Start of Block
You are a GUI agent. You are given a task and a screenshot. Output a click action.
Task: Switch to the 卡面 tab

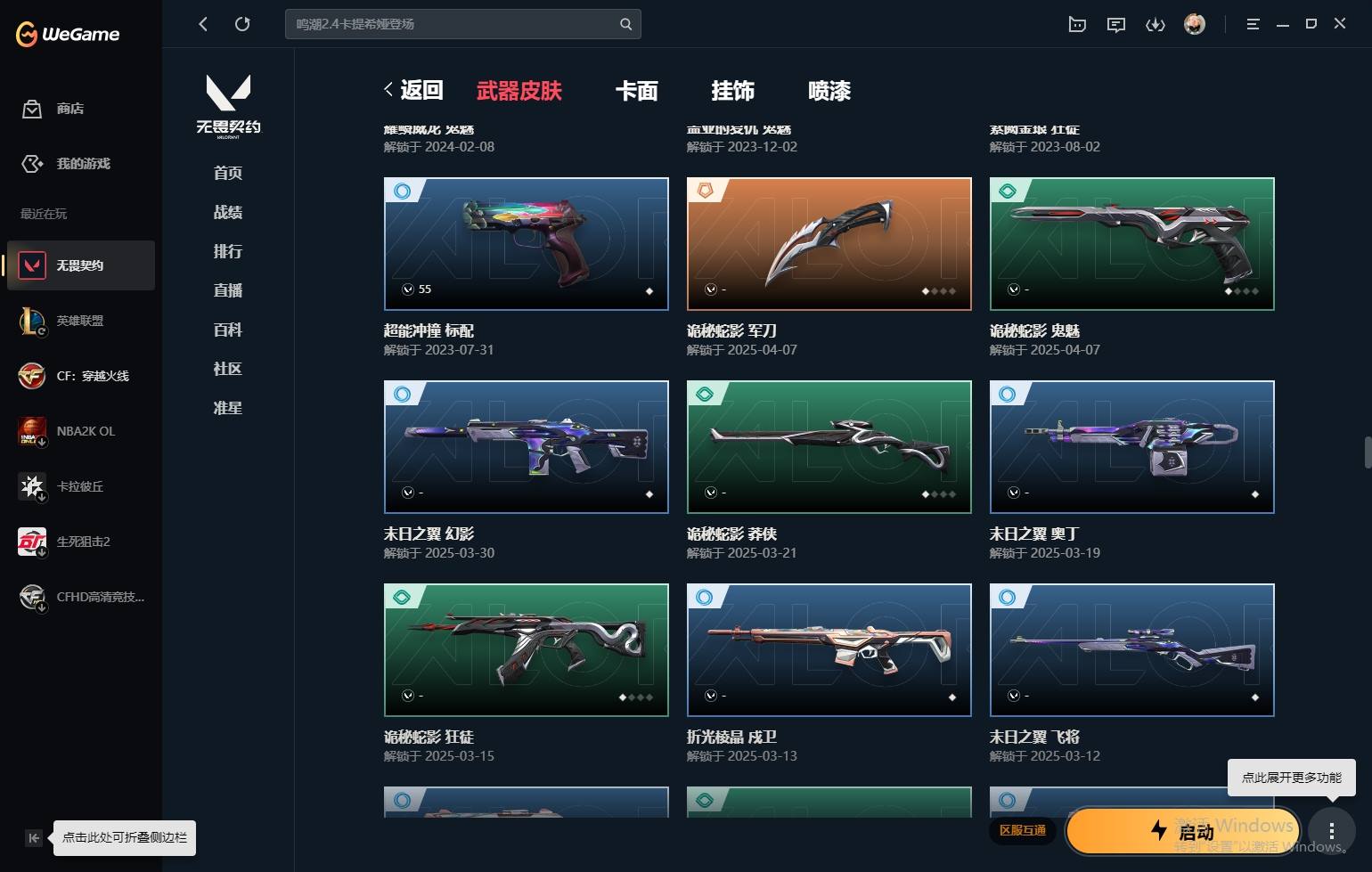point(636,91)
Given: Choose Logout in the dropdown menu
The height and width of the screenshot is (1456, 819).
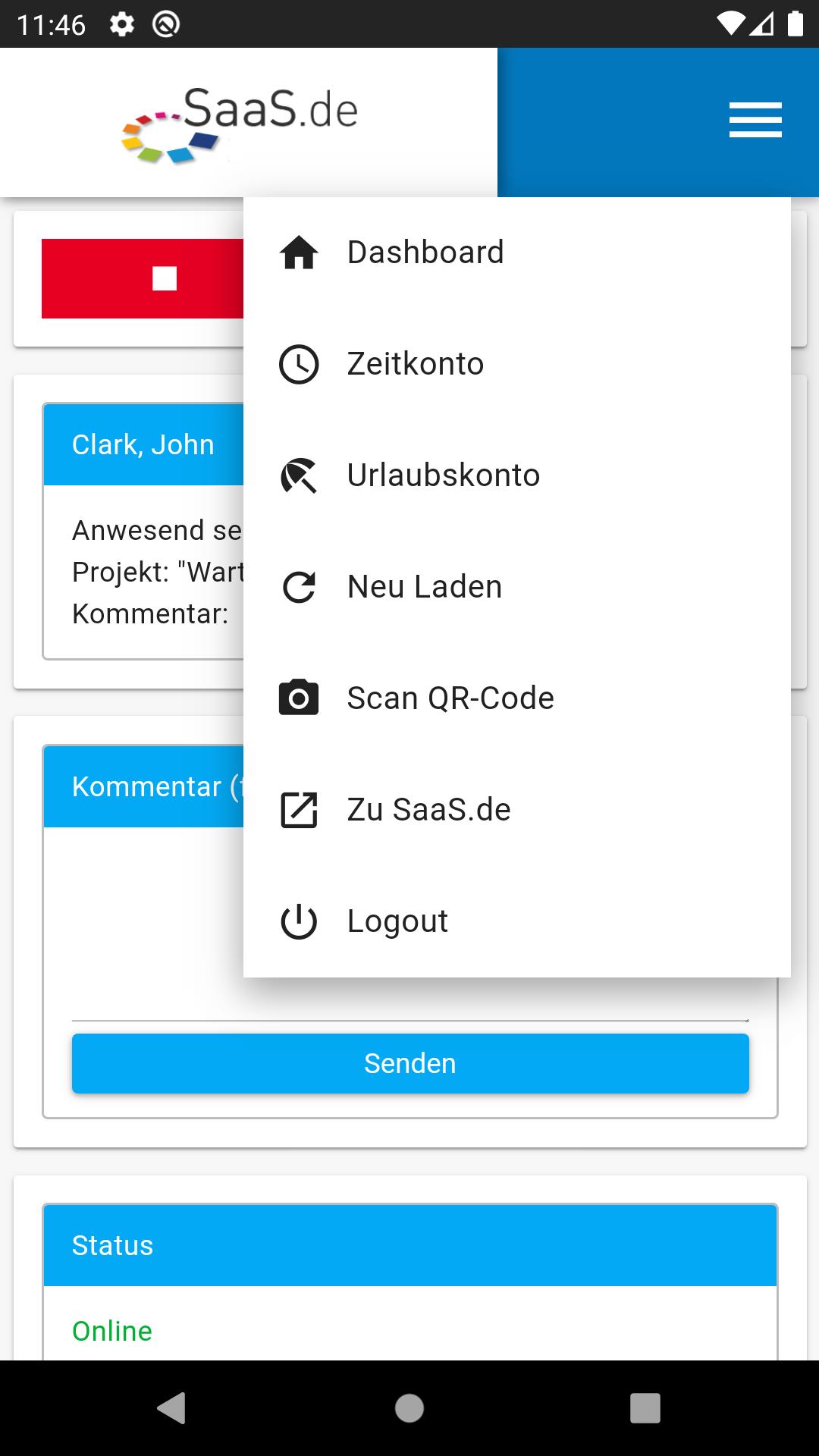Looking at the screenshot, I should pyautogui.click(x=517, y=921).
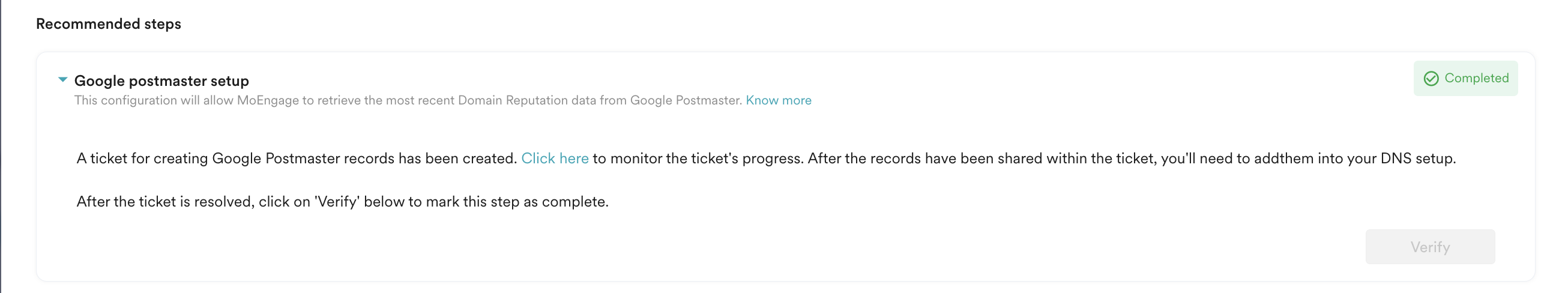Click 'After the ticket is resolved' text
This screenshot has height=293, width=1568.
[x=164, y=202]
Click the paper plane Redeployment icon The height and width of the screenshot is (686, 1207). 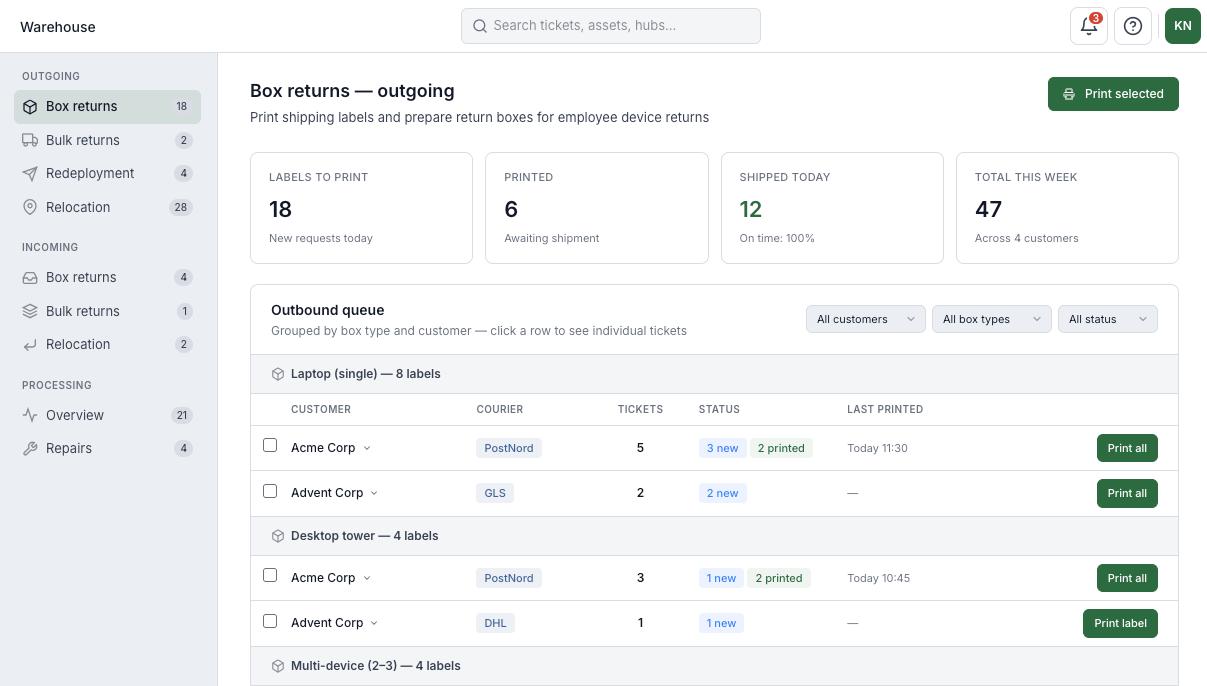[x=30, y=173]
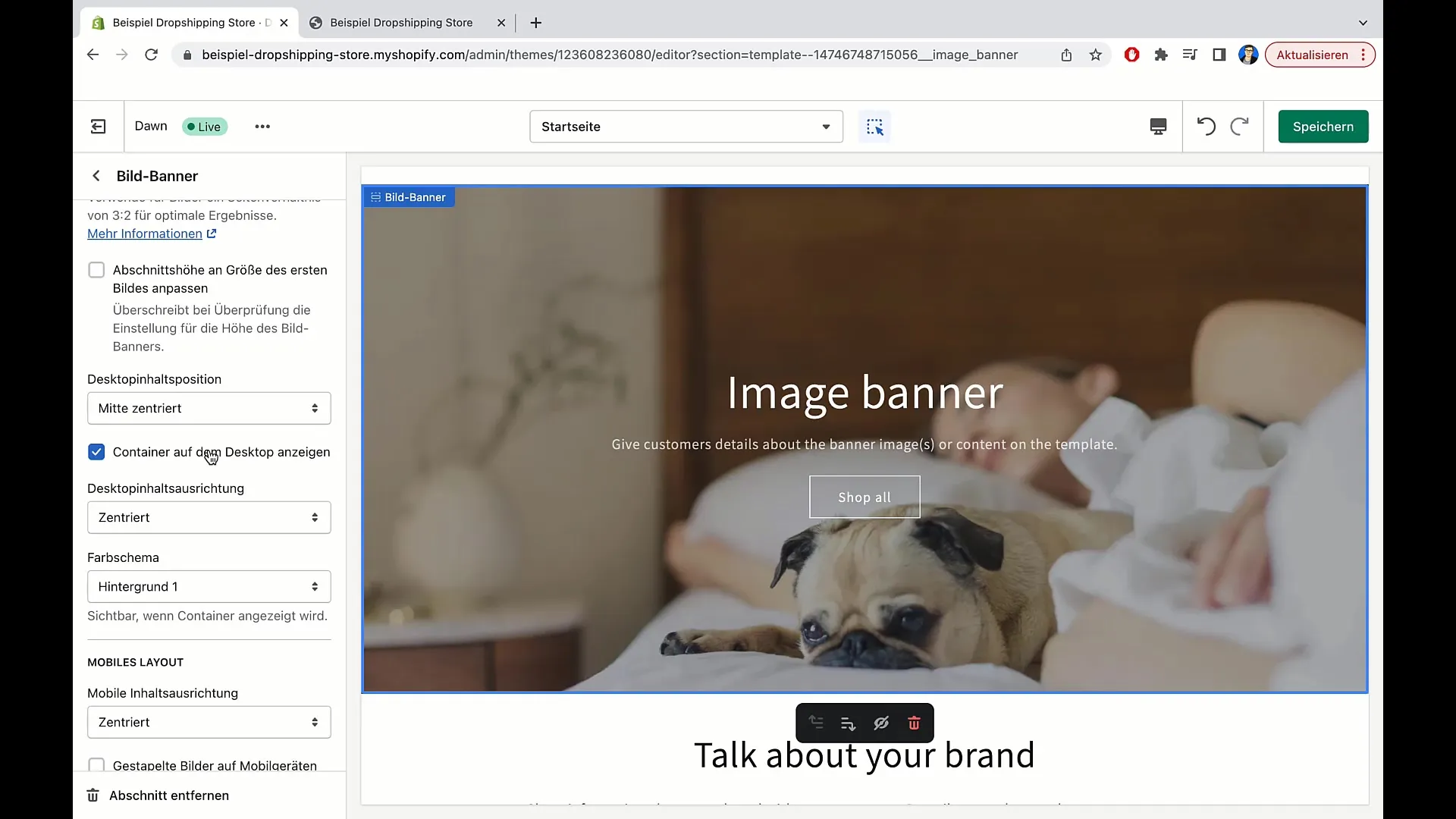Expand the Desktopinhaltsposition dropdown
The image size is (1456, 819).
(x=208, y=408)
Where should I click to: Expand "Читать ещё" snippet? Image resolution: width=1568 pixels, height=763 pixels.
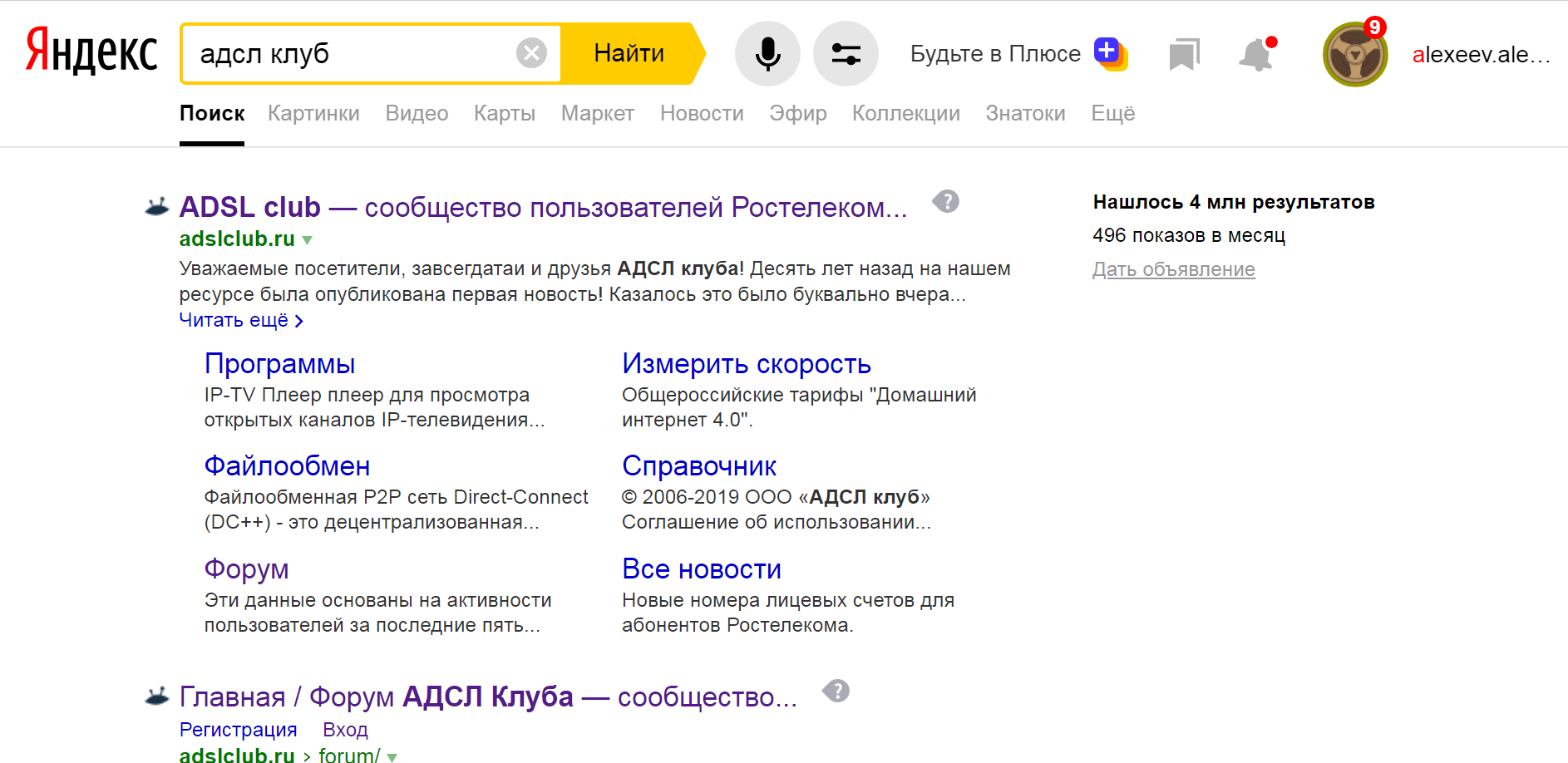coord(241,321)
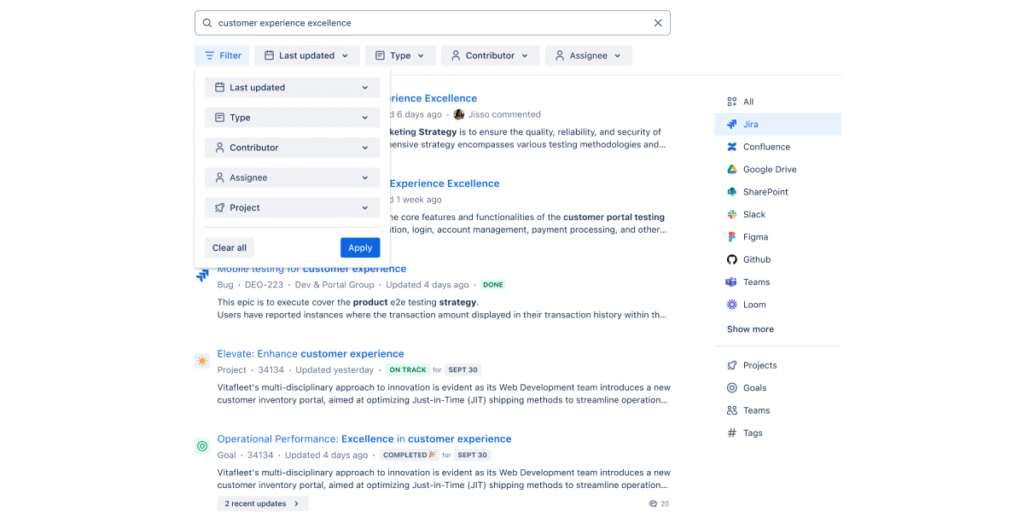Open comments icon showing 20
Image resolution: width=1024 pixels, height=517 pixels.
pyautogui.click(x=652, y=504)
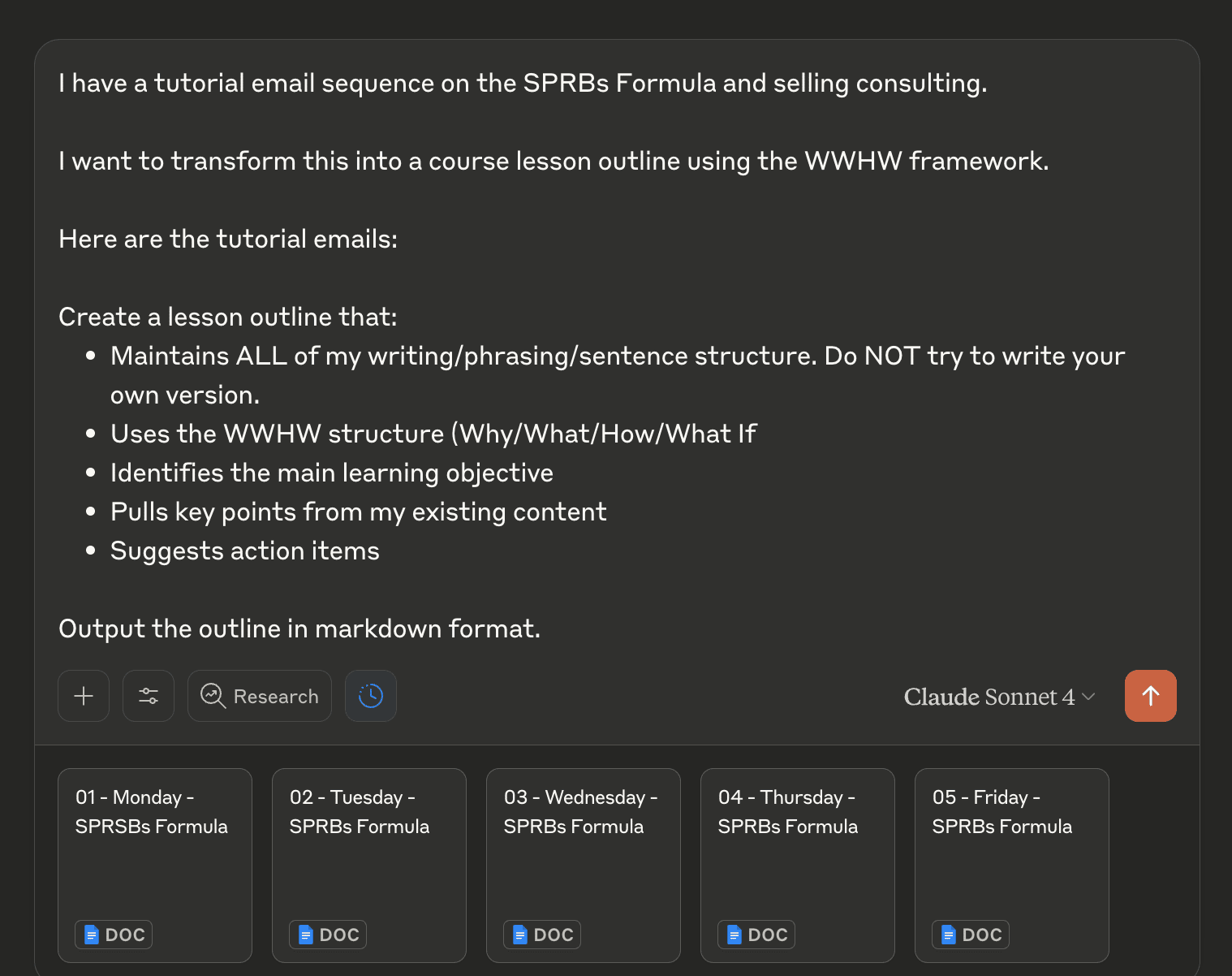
End of Block
From the first line of the listing above, repeat every line through the one holding "Given: Choose Logout in the dropdown menu". Both ends count, and pictures stay out.

RESPONSE BOX:
You are a GUI agent. You are given a task and a screenshot. Output a click action.
Task: Switch to the 卡面 tab

point(636,91)
Given: Choose Logout in the dropdown menu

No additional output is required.